On 2 June 2017 at 18:43, Peter Dimov via Boost <boost_at_[hidden]>
wrote:

> Richard Hodges wrote:
>
>> Forgive me chiming in late, but what is the semantic difference between:
>>
> There are various ways to represent the same four-state variant
> syntactically, and the main difference is in, well, syntax, when referring
> to it. You could, for example, use
>
> outcome<variant<std::path, no_difference>>
>
> (assuming a never-empty tri-state outcome)
>
> or
>
> outcome<optional<std::path>>
>
> Completely agree that in this case optional<std::path> is equivalent to
variant<path, no_difference>. My concern is around allowing more than two
main code paths when testing the outcome.

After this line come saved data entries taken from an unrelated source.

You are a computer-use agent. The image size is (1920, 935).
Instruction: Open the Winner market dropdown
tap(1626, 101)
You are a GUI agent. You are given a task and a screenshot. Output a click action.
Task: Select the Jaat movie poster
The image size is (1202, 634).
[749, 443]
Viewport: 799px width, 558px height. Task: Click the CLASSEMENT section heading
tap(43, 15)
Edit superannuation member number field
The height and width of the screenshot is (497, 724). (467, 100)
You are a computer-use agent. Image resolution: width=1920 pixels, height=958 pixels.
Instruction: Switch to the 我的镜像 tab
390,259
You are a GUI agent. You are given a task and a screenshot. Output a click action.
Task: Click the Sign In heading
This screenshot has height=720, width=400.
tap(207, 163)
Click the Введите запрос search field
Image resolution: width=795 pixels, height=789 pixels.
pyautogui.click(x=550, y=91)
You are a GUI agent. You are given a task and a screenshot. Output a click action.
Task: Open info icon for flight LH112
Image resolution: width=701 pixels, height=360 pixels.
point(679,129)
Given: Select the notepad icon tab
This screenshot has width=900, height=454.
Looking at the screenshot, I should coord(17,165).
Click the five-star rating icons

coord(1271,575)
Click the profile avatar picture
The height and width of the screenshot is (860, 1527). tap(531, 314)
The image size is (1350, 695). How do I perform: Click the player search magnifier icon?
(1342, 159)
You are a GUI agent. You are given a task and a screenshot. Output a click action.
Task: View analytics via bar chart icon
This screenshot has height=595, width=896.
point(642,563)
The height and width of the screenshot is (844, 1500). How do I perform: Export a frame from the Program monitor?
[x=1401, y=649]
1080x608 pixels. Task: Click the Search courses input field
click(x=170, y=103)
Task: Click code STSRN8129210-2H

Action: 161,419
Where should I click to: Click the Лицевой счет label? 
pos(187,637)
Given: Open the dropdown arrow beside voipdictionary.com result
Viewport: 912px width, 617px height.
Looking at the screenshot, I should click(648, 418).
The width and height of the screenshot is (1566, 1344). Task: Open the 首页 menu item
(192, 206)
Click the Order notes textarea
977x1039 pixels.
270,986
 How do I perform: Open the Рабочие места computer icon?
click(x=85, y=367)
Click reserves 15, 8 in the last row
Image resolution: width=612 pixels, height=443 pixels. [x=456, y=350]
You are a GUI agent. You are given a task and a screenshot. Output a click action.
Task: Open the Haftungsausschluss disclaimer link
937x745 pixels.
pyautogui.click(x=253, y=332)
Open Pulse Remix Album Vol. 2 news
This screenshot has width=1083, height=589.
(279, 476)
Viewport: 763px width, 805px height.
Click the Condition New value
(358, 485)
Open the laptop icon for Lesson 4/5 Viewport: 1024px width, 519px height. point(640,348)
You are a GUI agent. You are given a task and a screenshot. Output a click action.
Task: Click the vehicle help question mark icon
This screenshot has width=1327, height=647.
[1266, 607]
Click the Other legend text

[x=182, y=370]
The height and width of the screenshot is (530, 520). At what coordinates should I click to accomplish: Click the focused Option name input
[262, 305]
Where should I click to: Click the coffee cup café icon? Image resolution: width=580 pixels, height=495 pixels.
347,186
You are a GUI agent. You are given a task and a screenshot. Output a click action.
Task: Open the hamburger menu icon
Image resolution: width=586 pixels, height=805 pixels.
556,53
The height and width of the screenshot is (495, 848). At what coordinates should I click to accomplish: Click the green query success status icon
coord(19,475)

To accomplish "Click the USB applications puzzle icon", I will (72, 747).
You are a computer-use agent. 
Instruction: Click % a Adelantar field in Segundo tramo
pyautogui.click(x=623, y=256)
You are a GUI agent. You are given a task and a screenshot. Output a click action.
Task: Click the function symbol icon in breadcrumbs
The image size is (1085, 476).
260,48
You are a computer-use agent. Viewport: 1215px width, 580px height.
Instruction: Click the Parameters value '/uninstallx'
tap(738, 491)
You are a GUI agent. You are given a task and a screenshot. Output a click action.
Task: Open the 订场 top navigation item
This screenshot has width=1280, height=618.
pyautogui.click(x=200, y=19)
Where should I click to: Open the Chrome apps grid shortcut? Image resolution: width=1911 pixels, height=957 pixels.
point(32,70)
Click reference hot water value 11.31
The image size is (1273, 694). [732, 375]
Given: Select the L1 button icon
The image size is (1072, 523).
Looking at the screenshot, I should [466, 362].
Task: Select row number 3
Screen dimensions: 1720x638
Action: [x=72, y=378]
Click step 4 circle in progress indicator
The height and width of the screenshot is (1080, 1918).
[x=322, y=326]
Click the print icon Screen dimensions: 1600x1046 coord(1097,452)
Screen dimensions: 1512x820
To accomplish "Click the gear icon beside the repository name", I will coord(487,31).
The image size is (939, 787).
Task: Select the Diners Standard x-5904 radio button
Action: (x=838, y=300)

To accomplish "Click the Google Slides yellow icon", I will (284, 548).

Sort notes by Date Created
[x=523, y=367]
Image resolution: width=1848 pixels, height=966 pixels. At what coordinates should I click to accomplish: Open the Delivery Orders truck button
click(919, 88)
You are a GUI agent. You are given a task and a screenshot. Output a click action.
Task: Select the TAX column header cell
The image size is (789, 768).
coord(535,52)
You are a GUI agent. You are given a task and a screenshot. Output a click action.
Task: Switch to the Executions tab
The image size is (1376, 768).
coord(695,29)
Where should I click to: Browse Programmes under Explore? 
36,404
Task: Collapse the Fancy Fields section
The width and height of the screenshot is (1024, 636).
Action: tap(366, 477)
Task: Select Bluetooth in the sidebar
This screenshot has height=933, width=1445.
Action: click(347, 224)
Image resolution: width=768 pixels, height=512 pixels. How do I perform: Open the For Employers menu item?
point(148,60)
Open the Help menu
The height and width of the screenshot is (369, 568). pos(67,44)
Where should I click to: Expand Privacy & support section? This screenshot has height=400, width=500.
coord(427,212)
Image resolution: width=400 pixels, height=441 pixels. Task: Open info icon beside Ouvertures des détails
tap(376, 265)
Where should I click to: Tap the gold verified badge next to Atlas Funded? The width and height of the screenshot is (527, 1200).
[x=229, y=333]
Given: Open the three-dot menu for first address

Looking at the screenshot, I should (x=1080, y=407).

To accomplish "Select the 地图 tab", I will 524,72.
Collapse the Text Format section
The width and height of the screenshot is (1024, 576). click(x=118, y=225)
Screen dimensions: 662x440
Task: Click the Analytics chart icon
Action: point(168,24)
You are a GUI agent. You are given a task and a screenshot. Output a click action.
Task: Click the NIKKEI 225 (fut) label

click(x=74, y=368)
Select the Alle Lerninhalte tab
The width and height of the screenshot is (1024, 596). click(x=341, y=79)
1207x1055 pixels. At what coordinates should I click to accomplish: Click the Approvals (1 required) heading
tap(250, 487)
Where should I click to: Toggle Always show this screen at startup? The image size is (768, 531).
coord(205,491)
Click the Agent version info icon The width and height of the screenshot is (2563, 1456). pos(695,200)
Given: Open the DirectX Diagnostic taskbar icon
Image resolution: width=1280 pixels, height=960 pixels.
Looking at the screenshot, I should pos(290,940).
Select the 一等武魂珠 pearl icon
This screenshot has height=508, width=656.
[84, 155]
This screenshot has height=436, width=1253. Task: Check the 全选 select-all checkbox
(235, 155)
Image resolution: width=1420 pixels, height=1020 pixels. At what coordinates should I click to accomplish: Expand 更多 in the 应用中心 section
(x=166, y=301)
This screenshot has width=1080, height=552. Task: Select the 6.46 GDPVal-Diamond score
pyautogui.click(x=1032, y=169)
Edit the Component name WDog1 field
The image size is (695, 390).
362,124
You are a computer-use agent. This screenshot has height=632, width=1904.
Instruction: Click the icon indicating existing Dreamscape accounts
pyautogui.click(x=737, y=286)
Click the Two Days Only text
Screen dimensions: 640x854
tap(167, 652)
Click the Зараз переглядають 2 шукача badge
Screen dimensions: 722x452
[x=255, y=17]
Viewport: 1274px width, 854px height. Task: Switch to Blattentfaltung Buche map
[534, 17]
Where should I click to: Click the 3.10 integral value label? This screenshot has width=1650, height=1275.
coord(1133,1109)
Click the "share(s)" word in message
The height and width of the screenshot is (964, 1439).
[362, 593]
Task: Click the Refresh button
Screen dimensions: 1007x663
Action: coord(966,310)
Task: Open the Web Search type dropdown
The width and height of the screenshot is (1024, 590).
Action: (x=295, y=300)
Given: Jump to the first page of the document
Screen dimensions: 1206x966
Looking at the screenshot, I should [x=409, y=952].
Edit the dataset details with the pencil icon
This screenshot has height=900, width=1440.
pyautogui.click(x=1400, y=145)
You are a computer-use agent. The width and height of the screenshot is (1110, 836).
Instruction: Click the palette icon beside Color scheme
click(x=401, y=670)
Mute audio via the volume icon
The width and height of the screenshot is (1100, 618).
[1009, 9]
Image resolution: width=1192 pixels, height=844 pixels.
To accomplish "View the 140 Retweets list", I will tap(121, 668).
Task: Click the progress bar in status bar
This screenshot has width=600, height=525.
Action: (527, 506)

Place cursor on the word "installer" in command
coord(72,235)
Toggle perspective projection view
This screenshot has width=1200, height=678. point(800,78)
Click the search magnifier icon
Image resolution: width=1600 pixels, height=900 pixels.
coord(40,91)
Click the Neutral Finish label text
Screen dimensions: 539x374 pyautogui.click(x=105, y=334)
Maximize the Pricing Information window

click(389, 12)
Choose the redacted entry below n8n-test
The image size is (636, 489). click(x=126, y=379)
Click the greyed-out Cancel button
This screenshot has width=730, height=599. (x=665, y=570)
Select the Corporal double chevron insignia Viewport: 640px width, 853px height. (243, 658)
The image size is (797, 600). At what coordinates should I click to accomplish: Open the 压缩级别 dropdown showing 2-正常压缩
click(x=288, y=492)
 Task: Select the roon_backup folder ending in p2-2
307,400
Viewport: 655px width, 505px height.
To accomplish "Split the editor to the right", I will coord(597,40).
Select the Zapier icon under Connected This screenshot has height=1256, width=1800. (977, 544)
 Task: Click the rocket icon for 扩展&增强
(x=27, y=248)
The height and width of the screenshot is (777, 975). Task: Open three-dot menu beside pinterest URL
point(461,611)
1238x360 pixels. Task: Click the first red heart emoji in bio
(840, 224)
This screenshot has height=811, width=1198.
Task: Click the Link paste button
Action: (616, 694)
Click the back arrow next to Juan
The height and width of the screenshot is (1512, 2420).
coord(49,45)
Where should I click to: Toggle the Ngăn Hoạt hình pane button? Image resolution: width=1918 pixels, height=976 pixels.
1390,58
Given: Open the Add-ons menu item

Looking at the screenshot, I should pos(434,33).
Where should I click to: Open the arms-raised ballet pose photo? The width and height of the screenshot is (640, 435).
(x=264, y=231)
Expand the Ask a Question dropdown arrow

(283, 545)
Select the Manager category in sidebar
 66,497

It seems to me that all outcomes
will either 'pass' in some way or 'fail' in some way. These are the main
concerns are they not? By all means the happy path might specialise
happiness, but it's still happiness, right?

we could argue that some process might partially complete, and that could
be captured with:

outcome<variant<result, partial_result_try_again>>

A partial result is not a failure. Isn't the purpose of outcome to simply
offer a non-throwing alternative to exceptions without requiring in/out
variables? Or is there some wider use case I haven't thought of? If so,
couldn't that be trivially composed as above?